__Do this__.
Copy out the records below, swapping every occurrence of "column header" for "column heading" and leaving everything else unchanged.

__Recorded information__.
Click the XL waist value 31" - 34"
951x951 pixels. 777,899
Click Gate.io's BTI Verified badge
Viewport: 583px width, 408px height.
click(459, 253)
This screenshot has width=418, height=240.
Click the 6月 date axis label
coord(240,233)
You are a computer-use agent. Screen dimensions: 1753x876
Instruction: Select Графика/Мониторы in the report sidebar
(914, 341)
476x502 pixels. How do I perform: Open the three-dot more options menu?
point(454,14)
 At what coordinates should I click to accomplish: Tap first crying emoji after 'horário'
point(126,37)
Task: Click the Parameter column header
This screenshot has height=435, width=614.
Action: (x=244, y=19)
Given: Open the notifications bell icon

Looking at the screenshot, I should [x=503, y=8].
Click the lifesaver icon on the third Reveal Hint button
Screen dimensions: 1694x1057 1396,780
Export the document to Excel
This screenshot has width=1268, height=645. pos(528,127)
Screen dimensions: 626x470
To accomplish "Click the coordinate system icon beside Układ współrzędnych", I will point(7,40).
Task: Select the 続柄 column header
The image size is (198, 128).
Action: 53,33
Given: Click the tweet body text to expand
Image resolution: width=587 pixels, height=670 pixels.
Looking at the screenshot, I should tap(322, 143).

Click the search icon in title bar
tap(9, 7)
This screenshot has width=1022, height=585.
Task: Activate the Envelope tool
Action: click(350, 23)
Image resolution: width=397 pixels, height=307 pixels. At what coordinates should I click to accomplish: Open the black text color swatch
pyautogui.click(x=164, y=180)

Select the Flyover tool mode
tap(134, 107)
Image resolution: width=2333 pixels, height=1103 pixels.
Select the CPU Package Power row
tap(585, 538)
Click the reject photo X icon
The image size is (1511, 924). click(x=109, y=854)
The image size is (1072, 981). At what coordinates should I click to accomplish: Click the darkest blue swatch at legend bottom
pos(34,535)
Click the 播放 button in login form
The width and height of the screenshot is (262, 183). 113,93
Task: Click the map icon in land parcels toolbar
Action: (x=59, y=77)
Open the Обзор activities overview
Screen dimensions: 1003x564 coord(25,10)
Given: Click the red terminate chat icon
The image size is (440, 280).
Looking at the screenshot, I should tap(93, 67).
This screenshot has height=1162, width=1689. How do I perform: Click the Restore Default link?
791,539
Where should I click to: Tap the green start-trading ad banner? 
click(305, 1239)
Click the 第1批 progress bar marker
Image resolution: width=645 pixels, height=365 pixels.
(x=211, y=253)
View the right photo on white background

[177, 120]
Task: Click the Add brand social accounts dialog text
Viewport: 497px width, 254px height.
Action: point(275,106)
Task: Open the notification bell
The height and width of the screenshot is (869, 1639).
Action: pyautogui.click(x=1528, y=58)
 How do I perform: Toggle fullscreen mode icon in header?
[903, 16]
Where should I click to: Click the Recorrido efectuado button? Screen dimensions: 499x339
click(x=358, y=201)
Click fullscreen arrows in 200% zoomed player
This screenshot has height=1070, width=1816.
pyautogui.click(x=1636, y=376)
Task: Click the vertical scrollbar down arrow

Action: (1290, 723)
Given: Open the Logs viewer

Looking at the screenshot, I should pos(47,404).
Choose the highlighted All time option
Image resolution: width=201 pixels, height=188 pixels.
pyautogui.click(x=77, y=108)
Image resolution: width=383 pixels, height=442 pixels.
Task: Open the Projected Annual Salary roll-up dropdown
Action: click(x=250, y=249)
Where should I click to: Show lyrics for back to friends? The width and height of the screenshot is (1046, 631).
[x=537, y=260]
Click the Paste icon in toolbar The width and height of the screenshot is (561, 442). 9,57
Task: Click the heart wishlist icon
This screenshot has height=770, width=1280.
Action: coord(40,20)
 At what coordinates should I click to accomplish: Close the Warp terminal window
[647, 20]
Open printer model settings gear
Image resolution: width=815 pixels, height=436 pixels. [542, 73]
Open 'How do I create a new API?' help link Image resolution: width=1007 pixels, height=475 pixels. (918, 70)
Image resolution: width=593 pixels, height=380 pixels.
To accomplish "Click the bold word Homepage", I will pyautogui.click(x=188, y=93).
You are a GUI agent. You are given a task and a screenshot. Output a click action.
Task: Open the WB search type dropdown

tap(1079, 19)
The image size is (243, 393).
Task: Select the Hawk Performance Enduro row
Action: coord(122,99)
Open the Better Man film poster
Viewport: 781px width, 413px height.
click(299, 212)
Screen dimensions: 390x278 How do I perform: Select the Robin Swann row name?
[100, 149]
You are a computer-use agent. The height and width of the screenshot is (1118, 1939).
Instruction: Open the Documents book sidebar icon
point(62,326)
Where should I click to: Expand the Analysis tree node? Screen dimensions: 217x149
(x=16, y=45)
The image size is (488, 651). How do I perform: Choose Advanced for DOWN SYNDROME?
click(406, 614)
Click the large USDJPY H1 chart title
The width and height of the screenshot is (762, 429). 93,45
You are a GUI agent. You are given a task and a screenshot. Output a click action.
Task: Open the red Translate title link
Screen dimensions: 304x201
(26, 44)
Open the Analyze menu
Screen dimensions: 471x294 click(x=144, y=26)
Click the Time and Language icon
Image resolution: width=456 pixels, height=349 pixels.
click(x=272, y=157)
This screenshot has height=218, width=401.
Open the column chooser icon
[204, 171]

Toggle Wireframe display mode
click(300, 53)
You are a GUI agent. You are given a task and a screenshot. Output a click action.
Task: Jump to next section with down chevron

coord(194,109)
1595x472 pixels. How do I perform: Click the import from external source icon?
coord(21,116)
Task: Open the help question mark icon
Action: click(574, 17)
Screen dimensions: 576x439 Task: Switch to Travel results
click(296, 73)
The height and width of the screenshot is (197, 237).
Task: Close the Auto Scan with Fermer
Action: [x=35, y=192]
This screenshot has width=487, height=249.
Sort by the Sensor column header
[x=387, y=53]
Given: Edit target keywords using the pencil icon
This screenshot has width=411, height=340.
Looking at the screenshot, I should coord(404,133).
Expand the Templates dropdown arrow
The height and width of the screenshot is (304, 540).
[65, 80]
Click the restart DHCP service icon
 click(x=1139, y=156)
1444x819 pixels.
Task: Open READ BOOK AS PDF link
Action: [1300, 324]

__Correct result__.
Click the XL waist value 31" - 34"
951x951 pixels. 777,899
Click Gate.io's BTI Verified badge
Viewport: 583px width, 408px height.
click(459, 253)
This screenshot has width=418, height=240.
Click the 6月 date axis label
coord(240,233)
You are a computer-use agent. Screen dimensions: 1753x876
Instruction: Select Графика/Мониторы in the report sidebar
(914, 341)
476x502 pixels. How do I perform: Open the three-dot more options menu?
point(454,14)
 At what coordinates should I click to accomplish: Tap first crying emoji after 'horário'
point(126,37)
Task: Click the Parameter column heading
This screenshot has height=435, width=614.
Action: (x=244, y=19)
Given: Open the notifications bell icon

Looking at the screenshot, I should [x=503, y=8].
Click the lifesaver icon on the third Reveal Hint button
Screen dimensions: 1694x1057 1396,780
Export the document to Excel
This screenshot has width=1268, height=645. pos(528,127)
Screen dimensions: 626x470
To accomplish "Click the coordinate system icon beside Układ współrzędnych", I will point(7,40).
Task: Select the 続柄 column heading
The image size is (198, 128).
Action: 53,33
Given: Click the tweet body text to expand
Image resolution: width=587 pixels, height=670 pixels.
Looking at the screenshot, I should tap(322, 143).

Click the search icon in title bar
tap(9, 7)
This screenshot has width=1022, height=585.
Task: Activate the Envelope tool
Action: click(350, 23)
Image resolution: width=397 pixels, height=307 pixels. At what coordinates should I click to accomplish: Open the black text color swatch
pyautogui.click(x=164, y=180)

Select the Flyover tool mode
tap(134, 107)
Image resolution: width=2333 pixels, height=1103 pixels.
Select the CPU Package Power row
tap(585, 538)
Click the reject photo X icon
The image size is (1511, 924). click(x=109, y=854)
The image size is (1072, 981). At what coordinates should I click to accomplish: Click the darkest blue swatch at legend bottom
pos(34,535)
Click the 播放 button in login form
The width and height of the screenshot is (262, 183). 113,93
Task: Click the map icon in land parcels toolbar
Action: (x=59, y=77)
Open the Обзор activities overview
Screen dimensions: 1003x564 coord(25,10)
Given: Click the red terminate chat icon
The image size is (440, 280).
Looking at the screenshot, I should tap(93, 67).
This screenshot has height=1162, width=1689. How do I perform: Click the Restore Default link?
791,539
Where should I click to: Tap the green start-trading ad banner? 
click(305, 1239)
Click the 第1批 progress bar marker
Image resolution: width=645 pixels, height=365 pixels.
(x=211, y=253)
View the right photo on white background

[177, 120]
Task: Click the Add brand social accounts dialog text
Viewport: 497px width, 254px height.
Action: point(275,106)
Task: Open the notification bell
The height and width of the screenshot is (869, 1639).
Action: pyautogui.click(x=1528, y=58)
 How do I perform: Toggle fullscreen mode icon in header?
[903, 16]
Where should I click to: Click the Recorrido efectuado button? Screen dimensions: 499x339
click(x=358, y=201)
Click fullscreen arrows in 200% zoomed player
This screenshot has height=1070, width=1816.
pyautogui.click(x=1636, y=376)
Task: Click the vertical scrollbar down arrow

Action: (1290, 723)
Given: Open the Logs viewer

Looking at the screenshot, I should pos(47,404).
Choose the highlighted All time option
Image resolution: width=201 pixels, height=188 pixels.
pyautogui.click(x=77, y=108)
Image resolution: width=383 pixels, height=442 pixels.
Task: Open the Projected Annual Salary roll-up dropdown
Action: click(x=250, y=249)
Where should I click to: Show lyrics for back to friends? The width and height of the screenshot is (1046, 631).
[x=537, y=260]
Click the Paste icon in toolbar The width and height of the screenshot is (561, 442). 9,57
Task: Click the heart wishlist icon
This screenshot has height=770, width=1280.
Action: coord(40,20)
 At what coordinates should I click to accomplish: Close the Warp terminal window
[647, 20]
Open printer model settings gear
Image resolution: width=815 pixels, height=436 pixels. [542, 73]
Open 'How do I create a new API?' help link Image resolution: width=1007 pixels, height=475 pixels. (918, 70)
Image resolution: width=593 pixels, height=380 pixels.
To accomplish "Click the bold word Homepage", I will pyautogui.click(x=188, y=93).
You are a GUI agent. You are given a task and a screenshot. Output a click action.
Task: Open the WB search type dropdown

tap(1079, 19)
The image size is (243, 393).
Task: Select the Hawk Performance Enduro row
Action: coord(122,99)
Open the Better Man film poster
Viewport: 781px width, 413px height.
click(299, 212)
Screen dimensions: 390x278 How do I perform: Select the Robin Swann row name?
[100, 149]
You are a computer-use agent. The height and width of the screenshot is (1118, 1939).
Instruction: Open the Documents book sidebar icon
point(62,326)
Where should I click to: Expand the Analysis tree node? Screen dimensions: 217x149
(x=16, y=45)
The image size is (488, 651). How do I perform: Choose Advanced for DOWN SYNDROME?
click(406, 614)
Click the large USDJPY H1 chart title
The width and height of the screenshot is (762, 429). 93,45
You are a GUI agent. You are given a task and a screenshot. Output a click action.
Task: Open the red Translate title link
Screen dimensions: 304x201
(26, 44)
Open the Analyze menu
Screen dimensions: 471x294 click(x=144, y=26)
Click the Time and Language icon
Image resolution: width=456 pixels, height=349 pixels.
click(x=272, y=157)
This screenshot has height=218, width=401.
Open the column chooser icon
[204, 171]

Toggle Wireframe display mode
click(300, 53)
You are a GUI agent. You are given a task and a screenshot. Output a click action.
Task: Jump to next section with down chevron

coord(194,109)
1595x472 pixels. How do I perform: Click the import from external source icon?
coord(21,116)
Task: Open the help question mark icon
Action: click(574, 17)
Screen dimensions: 576x439 Task: Switch to Travel results
click(296, 73)
The height and width of the screenshot is (197, 237).
Task: Close the Auto Scan with Fermer
Action: [x=35, y=192]
This screenshot has width=487, height=249.
Sort by the Sensor column heading
[x=387, y=53]
Given: Edit target keywords using the pencil icon
This screenshot has width=411, height=340.
Looking at the screenshot, I should coord(404,133).
Expand the Templates dropdown arrow
The height and width of the screenshot is (304, 540).
[65, 80]
Click the restart DHCP service icon
 click(x=1139, y=156)
1444x819 pixels.
Task: Open READ BOOK AS PDF link
Action: [1300, 324]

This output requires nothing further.